You’ll want to know about the department that our role is in…
Our Service Reliability Team bridge the gap between operations and software developers. They encompass a wide range of responsibilities including managing and monitoring system availability, performance, efficiency, incident response as well as ensuring that software is deployed properly and delivering a reliable service to end users so when the finished product is ready for production, there are no surprises.
The department operates between the hours of 08:00 and 18:00, Monday to Friday. The breakdown of your normal hours of work will be by agreement with your Line Manager.
The role:
An SRE Monitoring Engineer is responsible for ensuring that all systems, applications, and networks function efficiently by continuously monitoring their performance, availability, and security. They set up and maintain monitoring tools, insights, and alerts to ensure software applications and systems are running properly. The focus is on systems and application monitoring (log, metrics events), covering existing and open-source monitoring tooling.
Tasks & responsibilities include:
- Implement and monitor system checks for early detection of potential problems
- Develop visualizations in Grafana and Azure Application Insights for end-user experience, application, infrastructure, and security
- Apply strong technical skills and good business knowledge together with investigative techniques to identify and resolve issues efficiently and in a timely manner.

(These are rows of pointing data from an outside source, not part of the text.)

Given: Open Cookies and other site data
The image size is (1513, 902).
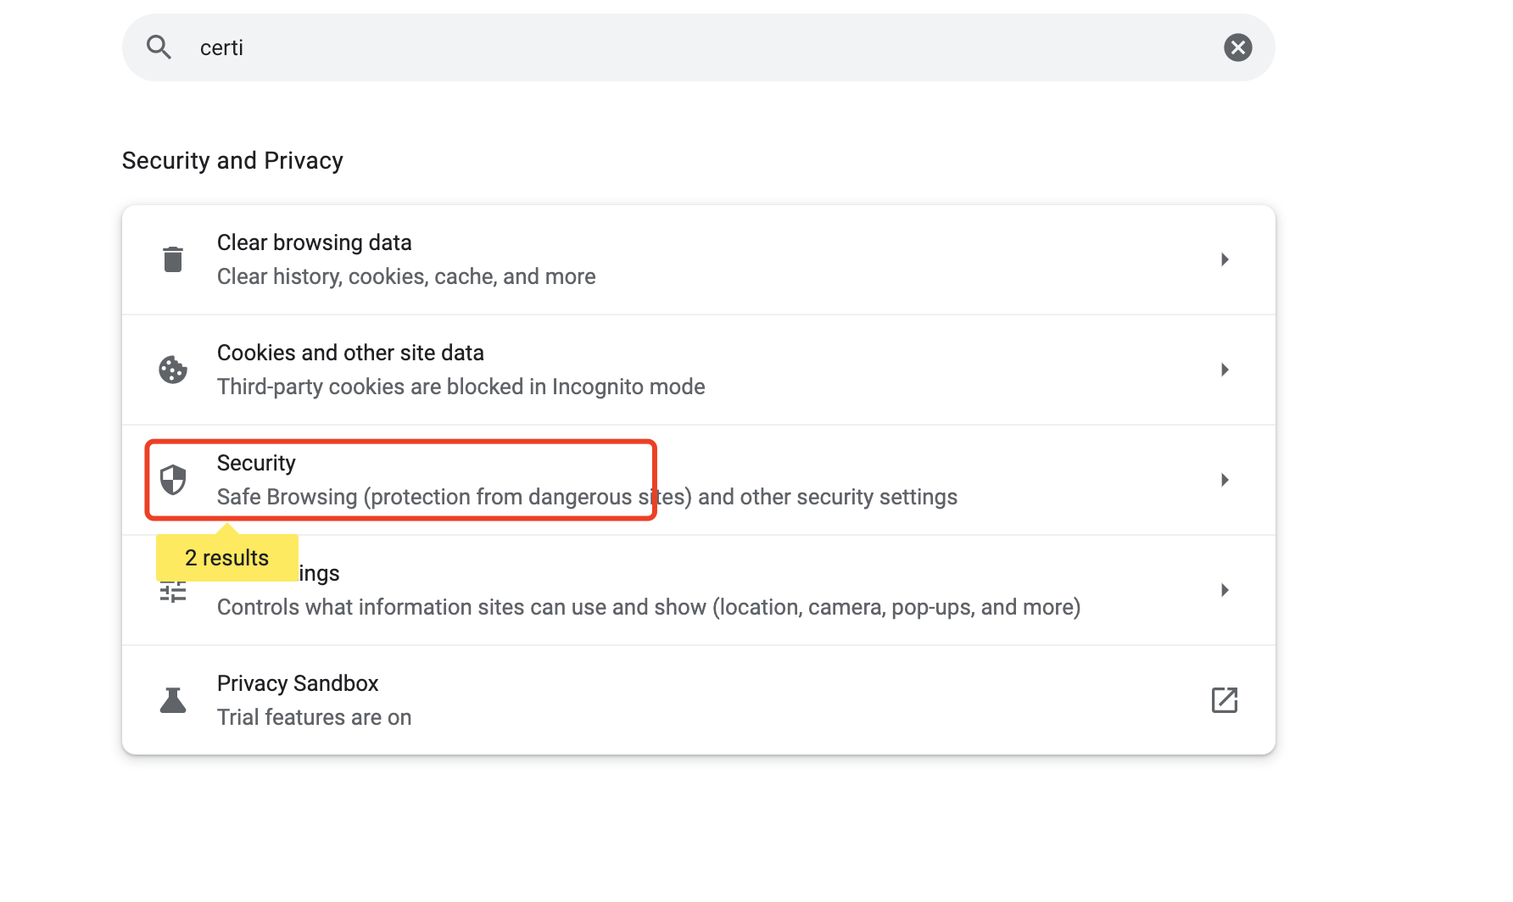Looking at the screenshot, I should point(350,353).
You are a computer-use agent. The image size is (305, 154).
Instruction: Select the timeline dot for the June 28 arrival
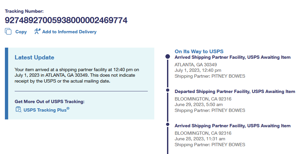pyautogui.click(x=168, y=124)
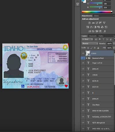Hide the LOGO layer with eye icon

83,53
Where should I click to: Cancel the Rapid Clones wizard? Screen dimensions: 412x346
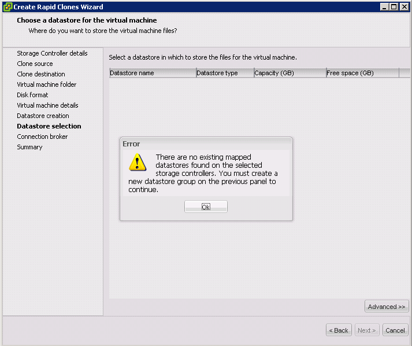pos(395,330)
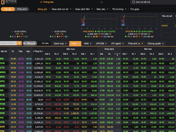Expand the Danh mục dropdown
Screen dimensions: 176x132
click(x=60, y=43)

- Work on initiatives and continuous improvement processes around proactive application health, monitoring, reporting, and technical support.

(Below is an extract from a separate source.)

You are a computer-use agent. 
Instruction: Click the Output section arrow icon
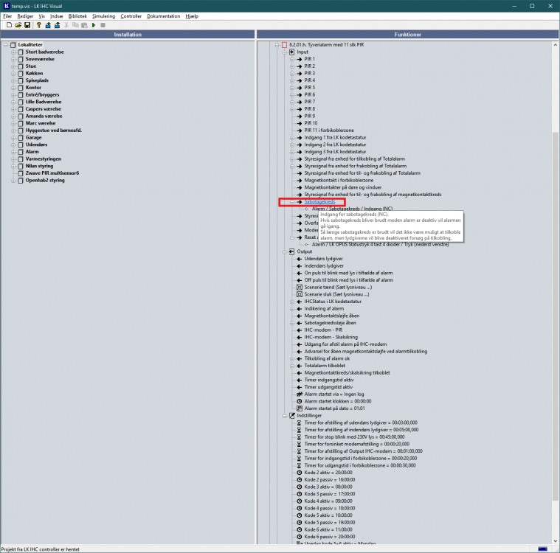[292, 251]
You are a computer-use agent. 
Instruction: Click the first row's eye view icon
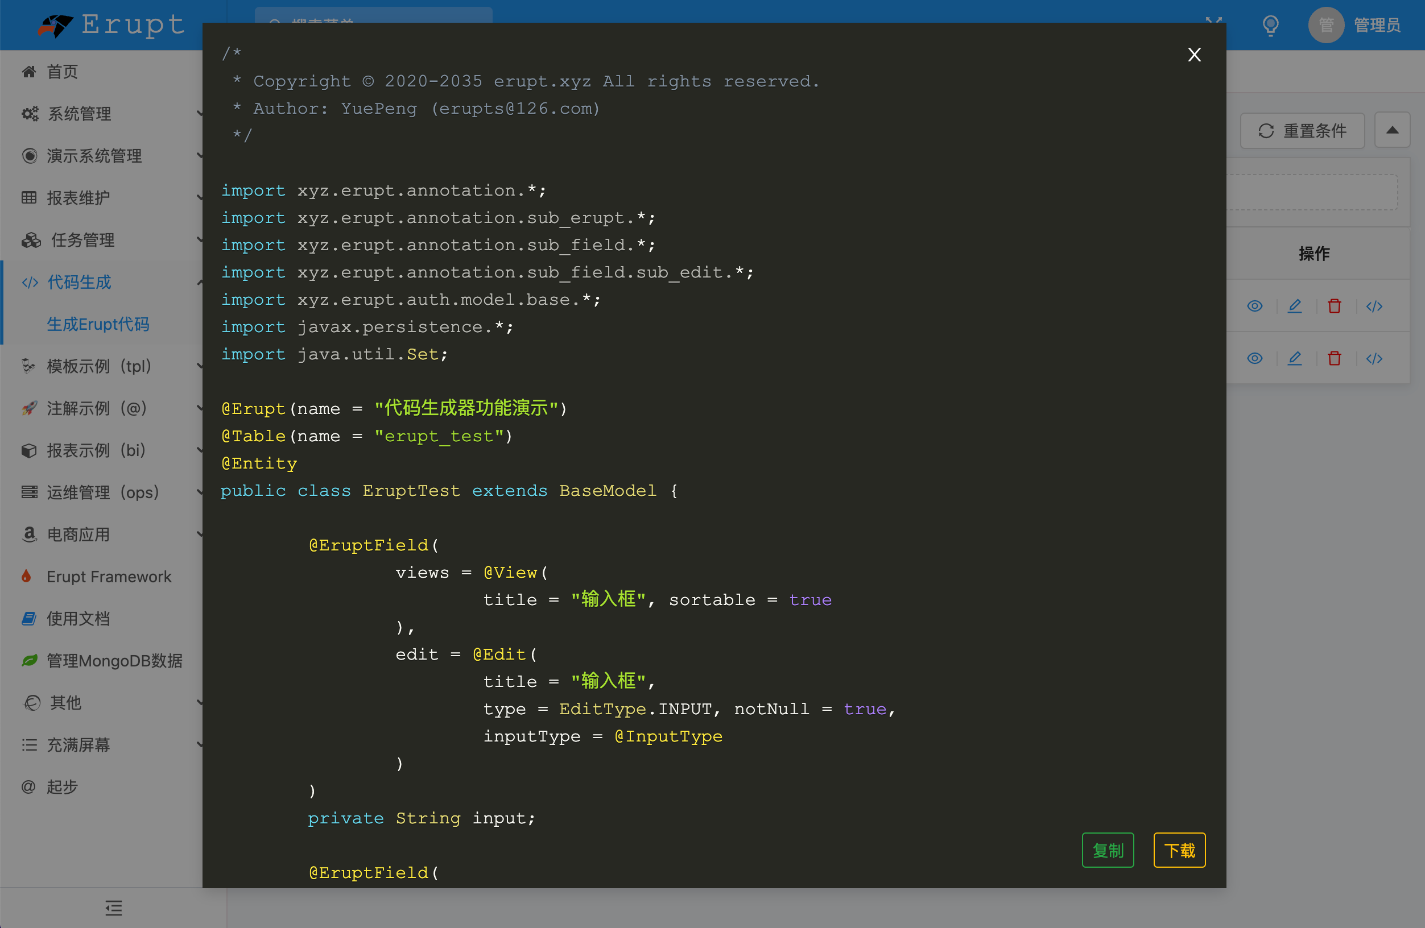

- Act proactively and help organizations uncover performance bottlenecks across the system.
The successful candidate will have:
- Experience working with various monitoring tools (Grafana, Application Insights, etc)
- Hands-on experience in designing and building dashboards
- Hands-on experience with setting up and assisting incident management workflows
- Automation skills and the ability to automate a full DevOps/GitOPS pipeline. Must understand infrastructure and configurations, CI/CD pipelines, app performance monitoring, and more.
- Good technical knowledge in implementing, troubleshooting, and performance tuning of hardware, operating system, and system services.
Additional ‘desirable’ but not essential skills:
- Terraform
- Kubernetes
- Progressive Delivery tooling (eg Argo, flux)